Previous My PrEP Experience Posts

Saturday, June 9, 2012

Trying to Get Pregnant and Thankful for PrEP

by an HIV-negative spouse

I've been married to my HIV+ husband for over ten years.


A few years ago we decided we wanted to try to get pregnant.


After years of researching and many disappointments, we decided to try to conceive naturally. Luckily, I had a doctor that was willing to work with us, who respected our choices, and wanted to do whatever she could to mitigate my risks.

She prescribed me Truvada. I began taking it for a month before my husband and I had unprotected sex, and after about two years of trying...we are still not pregnant, but I remain negative.

I realize our choices are risky, but there are not many realistic options for couples in our position who want to conceive. Sure, there are fertility treatments, we looked in to them all, not one fertility treatment option worked for us for one reason or another.

Taking the Truvada does not make me "reckless" in my decision to have unprotected sex, it makes me feel supported by a community of doctors and advocates, who recognize the nuances of my situation, and are doing all they can to help me stay negative.

I understand the risks I'm taking. I don't minimize them just because I'm using Truvada.

It is frustrating to hear experts say that prescribing Truvada to someone could give them an unrealistic sense of safety from becoming HIV+. I'm sure that's true for some...but judging from my own REAL (not hypothetical) experience, it makes me more aware of the risks I'm taking. I am reminded of those risks on a daily basis, every time I open that bottle and swallow that blue pill. I don't take them lightly. If I did, I wouldn't go through the trouble of using Truvada.

I've jumped a lot of hurdles to get to this place....through legislative changes, doctors with unbelievable and blatant prejudice, and all the disappointments that go with failing to conceive.

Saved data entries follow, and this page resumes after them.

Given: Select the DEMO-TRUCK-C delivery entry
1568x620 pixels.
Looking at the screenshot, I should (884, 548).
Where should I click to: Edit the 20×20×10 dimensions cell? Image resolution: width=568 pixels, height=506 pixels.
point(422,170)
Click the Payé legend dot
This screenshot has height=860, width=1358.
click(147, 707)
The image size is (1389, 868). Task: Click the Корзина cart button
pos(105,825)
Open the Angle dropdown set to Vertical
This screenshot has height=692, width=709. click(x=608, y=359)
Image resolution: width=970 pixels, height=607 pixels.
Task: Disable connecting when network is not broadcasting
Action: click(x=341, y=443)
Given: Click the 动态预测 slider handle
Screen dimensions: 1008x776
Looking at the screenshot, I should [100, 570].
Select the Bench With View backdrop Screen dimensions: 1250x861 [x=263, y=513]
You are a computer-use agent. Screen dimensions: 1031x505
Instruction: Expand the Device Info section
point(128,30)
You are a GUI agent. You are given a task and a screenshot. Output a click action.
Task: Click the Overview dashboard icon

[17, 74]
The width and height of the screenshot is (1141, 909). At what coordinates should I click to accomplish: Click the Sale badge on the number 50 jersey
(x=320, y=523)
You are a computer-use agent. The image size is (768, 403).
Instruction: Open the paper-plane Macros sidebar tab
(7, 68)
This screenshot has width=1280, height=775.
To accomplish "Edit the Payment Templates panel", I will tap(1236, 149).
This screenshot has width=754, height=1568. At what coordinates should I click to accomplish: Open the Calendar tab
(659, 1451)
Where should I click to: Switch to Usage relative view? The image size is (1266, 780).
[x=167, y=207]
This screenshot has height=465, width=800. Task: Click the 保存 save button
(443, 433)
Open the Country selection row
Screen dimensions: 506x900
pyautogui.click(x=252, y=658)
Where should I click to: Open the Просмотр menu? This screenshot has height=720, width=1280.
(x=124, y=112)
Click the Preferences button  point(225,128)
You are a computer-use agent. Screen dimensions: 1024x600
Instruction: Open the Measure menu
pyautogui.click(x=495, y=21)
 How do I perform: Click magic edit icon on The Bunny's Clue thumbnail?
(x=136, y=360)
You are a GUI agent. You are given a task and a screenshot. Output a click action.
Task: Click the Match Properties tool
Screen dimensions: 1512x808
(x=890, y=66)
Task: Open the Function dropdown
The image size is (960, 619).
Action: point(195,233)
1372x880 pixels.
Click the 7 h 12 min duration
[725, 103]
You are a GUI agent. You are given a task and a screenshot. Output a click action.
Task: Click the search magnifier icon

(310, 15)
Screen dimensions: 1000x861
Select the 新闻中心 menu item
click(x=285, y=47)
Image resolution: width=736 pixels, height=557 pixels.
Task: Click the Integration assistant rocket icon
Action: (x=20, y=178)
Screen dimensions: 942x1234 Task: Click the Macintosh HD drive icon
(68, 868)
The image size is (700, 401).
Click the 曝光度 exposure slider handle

What has angered me the most, is watching and listening to doctors, politicians, and experts decide what my choices and risks should be.  For most of them, it is their job. But for me....it is my life.

Their opinions and decisions trickle down to impact my life in very real ways. From not being able to utilize certain fertility treatments because the Center for Disease Control won't establish guidelines, (even though I am legally entitled to those treatments), to walking past the baby apparel section at the store, to seeing that negative pregnancy test every month.

With all the complications and legal limitations of our situation, I am thankful for the opportunity to use Truvada. For now, it is my only option. And I think its a good one.